Climate Science and Environmental Monitoring. Generative AI models are beginning to improve climate simulations, leading to more accurate predictions of climate patterns and future changes. For example, Microsoft’s Aurora Forecasting model is trained on Earth science data to go beyond traditional weather forecasting to model the interactions between the atmosphere, land, and oceans. This helps scientists anticipate events like cyclones, air quality shifts, and ocean waves with greater accuracy, allowing communities to prepare for environmental disasters and adapt to climate change. See e.g., Stanley et al, A Foundation Model for the Earth System (Nature, May 2025).

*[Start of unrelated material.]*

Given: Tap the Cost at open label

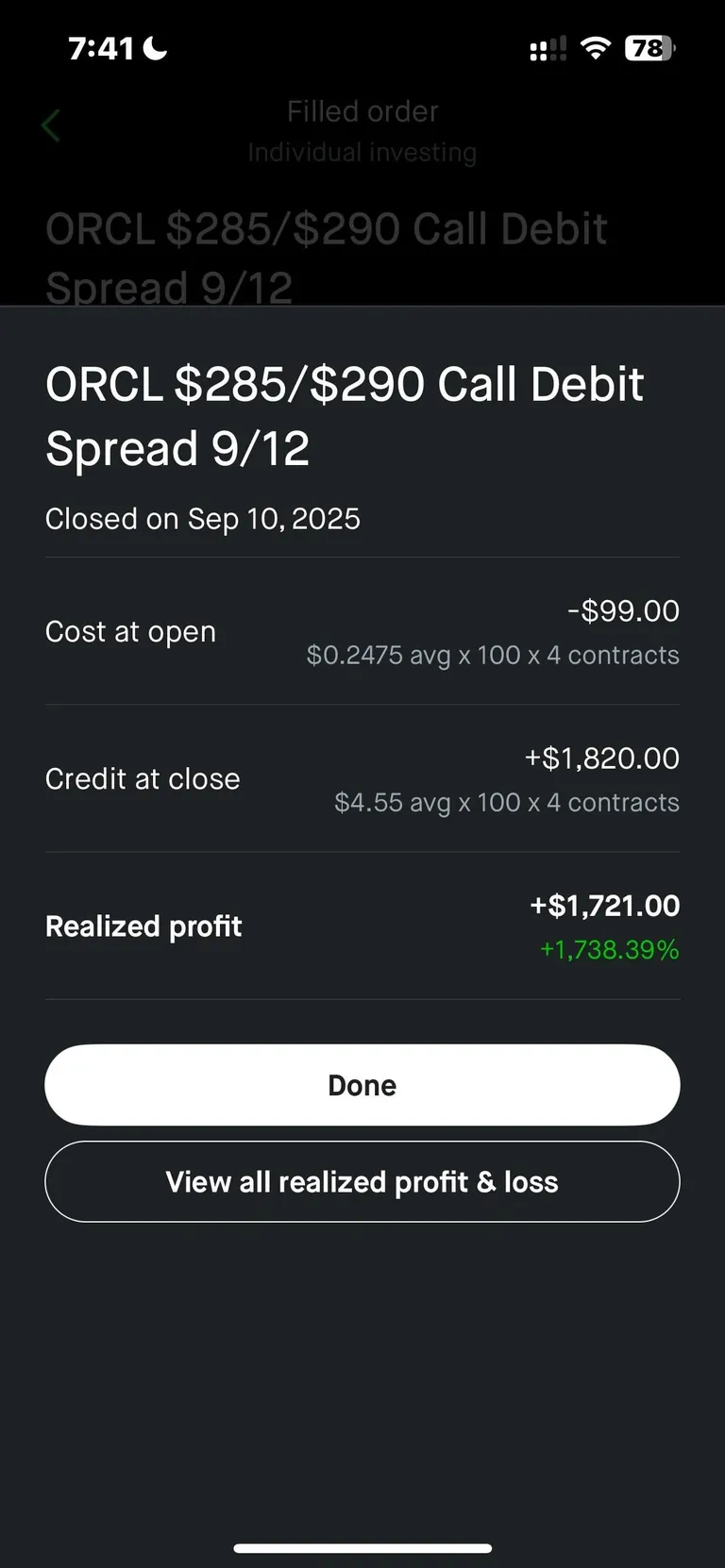Looking at the screenshot, I should click(131, 631).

Beautiful Celtic scales of justice with a branch on one side and a heart on the other.
Video by Losey using Sora AI.

Historical and Artistic Revelations

AI is also helping with historical research. A new AI system was recently used to analyze one of the most famous Latin inscriptions: the Res Gestae Divi Augusti. It has always been thought to simply be an autobiographical inscription, which literally translates from Ancient Latin as “Deeds of the Divine Augustus.”  But when a specialty generative AI, Aeneas (again based on Google’s models) compared this text with a large database of other Latin sayings, the famous Res Gestae Divi Augusti inscription was found to share subtle language parallels with other Roman legal documents. The analysis uncovered “imperial political discourse,” or messaging focused on maintaining imperial power, an insight, a pattern, that had never seen before. Assael, Sommerschield, Cooley, et al. Contextualizing ancient texts with generative neural networks (Nature, July 2025).

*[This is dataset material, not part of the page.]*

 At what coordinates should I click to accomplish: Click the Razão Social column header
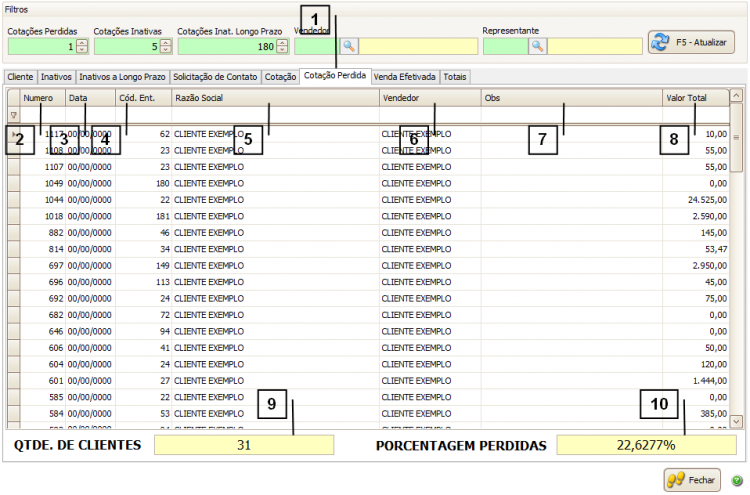click(x=275, y=98)
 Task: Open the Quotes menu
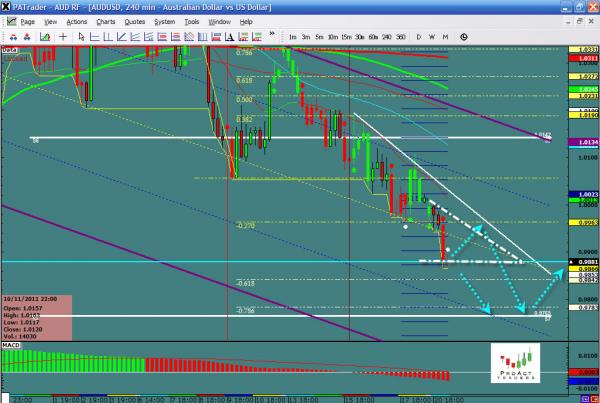134,21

The paper explains that the communicative power of these inscriptions are not only shaped by the written text itself “but also by their physical form and placement2,3” and that “about 1,500 new Latin inscriptions are discovered every year.” So the patterns analyzed not only included the words, but a number of other complex factors. The authors assert in the Abstract that their work with AI analysis shows.

… how integrating science and humanities can create transformative tools to assist historians and advance our understanding of the past.

Roman citizens in togas surrounding a column with the coliseum and temples in the background.  It is seen with a historical scene in relief, "Res Gestae Divi Augusti"
Roman citizens reacting to propaganda. A Ralph Losey video.

In art and music, pattern detection has mapped the evolution of artistic styles in tandem with technological change. In a 2025 studio-lab experiment reported by Deruty & Grachten, a generative AI bass model (“BassNet”) unexpectedly rendered multiple melodic lines within single harmonic tones, exposing previously unnoticed structures in popular music bass compositions. This discovery was written up by Deruty and Gratchen, Insights on Harmonic Tones from a Generative Music Experiment (arXiv, June 2025). Their paper shows how AI can surface new musical patterns and deepen our understanding of human auditory perception.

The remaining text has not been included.